Once there was only bare metal, and system administrators would set up and configure servers with everything needed. Gradually, the era of virtualization began, allowing development teams ample room to manage their own environments independently. Meanwhile, system administrators had to become virtualization experts, and developers had to understand the limitations of resources: CPU, RAM, network…
After several years of virtualization dominance, container technology emerged victorious on various fronts: portability across operating systems, speed of deployment, isolation, scalability, and more. By then, developers were accustomed to limited resources, and the transition from virtual machines to containers was not as painful as in the early days. It’s worth noting that thanks to Docker, container usage was greatly simplified, but almost all Docker engines run on virtual machines.
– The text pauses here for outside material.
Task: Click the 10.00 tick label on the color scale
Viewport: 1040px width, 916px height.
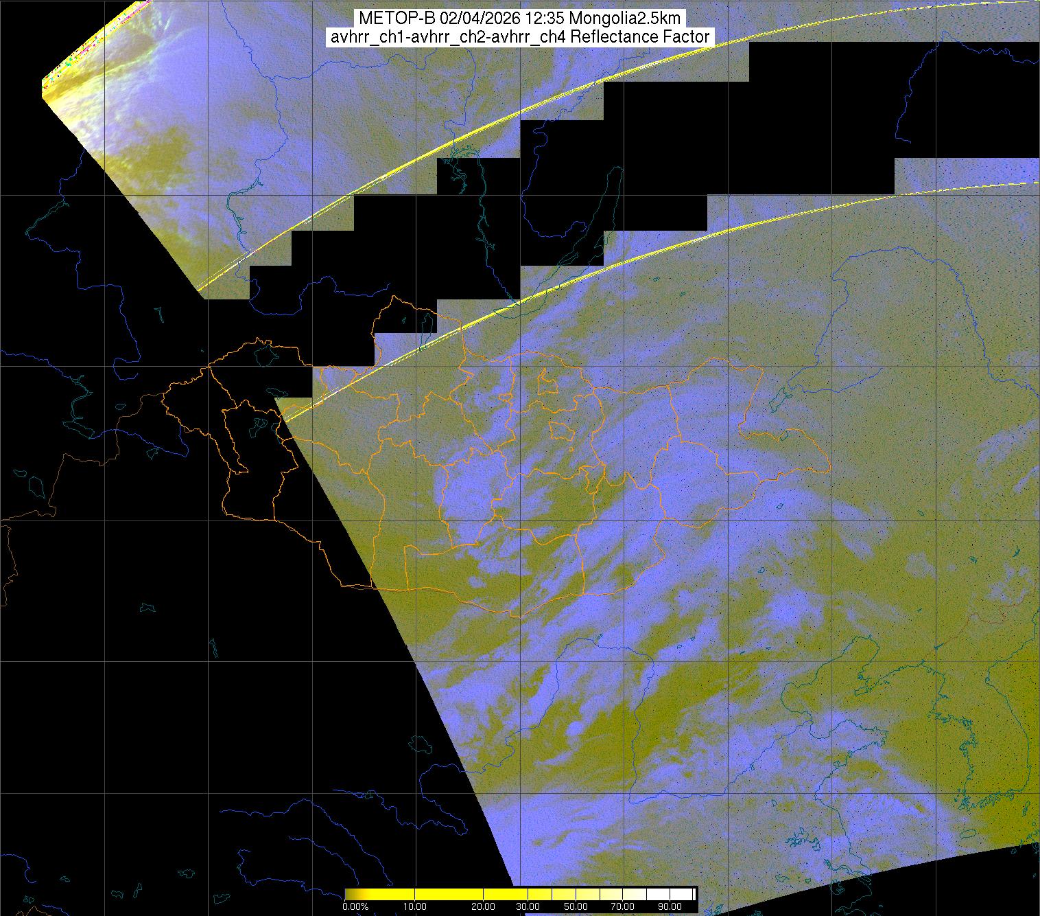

And what about system administrators? In addition to being specialized in virtualization, they also had to tackle the installation and configuration of Docker. Implementing all the best practices related to the security and segregation of containers to prevent data leaks and application compromises. Don’t forget, reminding developers that resources are not infinite. 😆
Finally, roles like DevOps, Site Reliability Engineer, Cloud Engineer, Platform Engineer, SysOps Admin, Hybrid Cloud Reliability Engineer, etc., emerge. The times are ripe, and the appearance of Kubernetes in the market becomes a reality. Managing a large number of services across various containers is a titanic task, especially when factors such as scalability, security, networking, monitoring, and incident response time come into play. The major cloud providers offer services to facilitate the configuration of K8S because the setup is burdensome in terms of management, maintenance, and observability. System administrators haven’t disappeared, but rather transformed into all those roles I mentioned earlier.
In addition to what has been discussed so far, let’s not forget all the activity related to CI/CD. A K8S cluster requires a minimum level of automation for deployment on the chosen cloud provider. Different roles and permission levels are needed to interact securely with the service, along with networking, user management, node scaling, auto-scaling policies, system log management, container (pod) management, and application management. So, it’s not just about knowing K8S, but also understanding the service that installs it, the organization of the cloud provider, a tool for managing infrastructure as code (IaC) and one for managing CI/CD (GitHub, GitLab, Bitbucket, Jenkins, etc.).
After all these advancements, I have the impression that things have become more complicated instead of simpler because, while we’ve engineered everything else excessively to make the work smoother on one hand, on the other hand, we’ve over-engineered everything else.